The United States condemned North Korea for what it said were three ballistic missile launches and called on Pyongyang instead to choose dialogue.
"The United States condemns the DPRK's multiple ballistic missile launches," a State Department spokesperson said late Tuesday Washington time, using the North's official name, the Democratic People's Republic of Korea.
"We call on the DPRK to refrain from further provocations and engage in sustained and substantive dialogue," he said.
The relatively muted reaction comes after days of public warnings by the United States that North Korea could test a missile or nuclear bomb amid a just-concluded visit by President Joe Biden to South Korea and Japan.
The State Department spokesperson said the launches "are a violation of multiple United Nations Security Council resolutions and are a threat to the region."
The US national security advisor, Jake Sullivan, also condemned the launches in a phone call to his South Korean counterpart, Kim Sung-han, moments after returning to Washington with Biden.
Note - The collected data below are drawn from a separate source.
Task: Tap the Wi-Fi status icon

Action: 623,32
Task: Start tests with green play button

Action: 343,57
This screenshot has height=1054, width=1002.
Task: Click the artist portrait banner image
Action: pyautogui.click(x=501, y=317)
"They both condemned the DPRK's destabilizing ballistic missile tests and committed to continue building on their close coordination," a White House statement said.
In line with an assessment by Seoul, the White House said there were three missile launches. South Korea suspected that one was an intercontinental ballistic missile.
The Biden administration has repeatedly called for dialogue with North Korea, likely at the level of rank-and-file diplomats, but has seen no enthusiasm in return.
North Korean leader Kim Jong Un held three splashy meetings with Biden's predecessor Donald Trump, who said he "fell in love" with his young counterpart but reached no lasting agreement.
Even while staying low-key in its public condemnation of North Korea, the United States has moved to toughen sanctions through the UN Security Council, although diplomats say that China and Russia are set to block any action.